Nazha opened the discussion acknowledging that the use of ADT and ARPIs is currently the most common approach in this setting. But the addition of docetaxel leads to improved survival through intensification of treatment, a multitargeted strategy, and comprehensive disease control.
“Importantly, a triplet therapy approach targets early disease resistance through nonoverlapping mechanisms,” Nazha said.2 The landmark phase 3 trials supporting the use of triplet therapy are the PEACE-1 trial (NCT01957436; Visual Synopsis) and the ARASENS trial (NCT02799602).3,4
PEACE-1 determined whether the addition of abiraterone acetate (Zytiga) with or without local radiation and standard of care (SOC) improves outcomes. At the time of the trial, the SOC was ADT monotherapy; however, the protocol was amended during the trial to allow for docetaxel use.5
“Findings from PEACE-1 demonstrated impressive improvement in overall survival [OS] and in progression-free survival [PFS],” Nazha said. As a comparison, Nazha noted that the OS for the CHAARTED trial (NCT00309985), evaluating ADT plus docetaxel, was 58 months and the OS for the LATITUDE trial (NCT01715285),6 evaluating ADT plus abiraterone, was 50 months.
ARASENS also showed a benefit associated with triplet therapy—median OS was not reached—and that benefit was consistent across prespecified subgroups, Nazha said.
This level 1 evidence for OS benefit from PEACE-1 and ARASENS demonstrates the superiority of triplet therapy over doublet therapy, according to Nazha.

- **DATA FOR REVIEW**:

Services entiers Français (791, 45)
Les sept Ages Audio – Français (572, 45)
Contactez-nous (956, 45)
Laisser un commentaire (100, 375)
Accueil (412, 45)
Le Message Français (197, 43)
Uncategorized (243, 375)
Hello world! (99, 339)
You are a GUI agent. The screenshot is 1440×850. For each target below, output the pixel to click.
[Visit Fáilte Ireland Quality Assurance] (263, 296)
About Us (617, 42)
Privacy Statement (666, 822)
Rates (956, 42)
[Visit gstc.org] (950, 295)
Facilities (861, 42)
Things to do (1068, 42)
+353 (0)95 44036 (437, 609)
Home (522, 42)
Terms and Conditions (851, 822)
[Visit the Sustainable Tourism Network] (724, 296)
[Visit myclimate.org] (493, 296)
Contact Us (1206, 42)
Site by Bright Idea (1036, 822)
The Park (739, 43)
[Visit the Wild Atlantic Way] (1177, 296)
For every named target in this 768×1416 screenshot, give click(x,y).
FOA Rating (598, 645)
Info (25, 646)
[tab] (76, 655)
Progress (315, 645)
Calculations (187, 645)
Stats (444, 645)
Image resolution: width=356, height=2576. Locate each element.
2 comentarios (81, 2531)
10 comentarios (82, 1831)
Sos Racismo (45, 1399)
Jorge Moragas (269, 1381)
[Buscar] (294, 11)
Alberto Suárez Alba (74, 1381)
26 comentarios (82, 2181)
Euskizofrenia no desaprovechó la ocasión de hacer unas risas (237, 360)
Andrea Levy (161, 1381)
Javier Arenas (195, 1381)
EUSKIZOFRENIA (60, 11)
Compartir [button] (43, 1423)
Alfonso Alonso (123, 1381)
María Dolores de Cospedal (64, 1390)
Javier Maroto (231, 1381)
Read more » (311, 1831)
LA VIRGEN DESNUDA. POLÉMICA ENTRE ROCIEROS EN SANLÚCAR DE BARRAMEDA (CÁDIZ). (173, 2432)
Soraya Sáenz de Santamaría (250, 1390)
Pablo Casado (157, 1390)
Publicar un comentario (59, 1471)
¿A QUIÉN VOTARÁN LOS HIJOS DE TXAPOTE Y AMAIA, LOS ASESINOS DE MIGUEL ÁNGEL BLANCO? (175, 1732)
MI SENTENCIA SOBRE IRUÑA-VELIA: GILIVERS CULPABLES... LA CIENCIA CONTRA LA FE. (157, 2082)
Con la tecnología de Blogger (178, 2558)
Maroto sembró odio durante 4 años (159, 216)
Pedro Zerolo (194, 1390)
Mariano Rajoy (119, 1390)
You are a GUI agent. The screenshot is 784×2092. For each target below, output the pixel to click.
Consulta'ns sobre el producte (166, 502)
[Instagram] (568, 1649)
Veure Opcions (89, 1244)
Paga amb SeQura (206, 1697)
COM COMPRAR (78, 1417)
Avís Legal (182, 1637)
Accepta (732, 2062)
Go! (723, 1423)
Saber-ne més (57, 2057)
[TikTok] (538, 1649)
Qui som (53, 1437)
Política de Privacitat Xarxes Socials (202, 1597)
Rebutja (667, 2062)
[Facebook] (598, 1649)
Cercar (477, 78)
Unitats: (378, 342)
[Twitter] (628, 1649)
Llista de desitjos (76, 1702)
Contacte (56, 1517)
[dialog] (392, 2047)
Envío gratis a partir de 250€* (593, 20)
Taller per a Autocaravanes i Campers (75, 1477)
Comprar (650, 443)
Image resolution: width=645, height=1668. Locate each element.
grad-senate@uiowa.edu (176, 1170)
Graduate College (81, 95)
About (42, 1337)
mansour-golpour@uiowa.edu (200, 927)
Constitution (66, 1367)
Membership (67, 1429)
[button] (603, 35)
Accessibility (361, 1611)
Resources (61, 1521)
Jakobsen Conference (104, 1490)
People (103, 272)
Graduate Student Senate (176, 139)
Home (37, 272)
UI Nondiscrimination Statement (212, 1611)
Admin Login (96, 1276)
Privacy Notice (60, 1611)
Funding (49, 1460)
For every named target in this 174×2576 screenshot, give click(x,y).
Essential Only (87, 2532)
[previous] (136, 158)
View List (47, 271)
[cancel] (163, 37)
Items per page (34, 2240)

- **INSTRUCTIONS**:
1. Output the triplet therapy passage from "This level 1" to "according to Nazha.", word for word.
2. According to the triplet therapy passage, what was the overall survival in the CHAARTED trial?
The listing was taken from a separate source.

- **ANSWERS BY TASK**:
1.
This level 1 evidence for OS benefit from PEACE-1 and ARASENS demonstrates the superiority of triplet therapy over doublet therapy, according to Nazha.

2. 58 months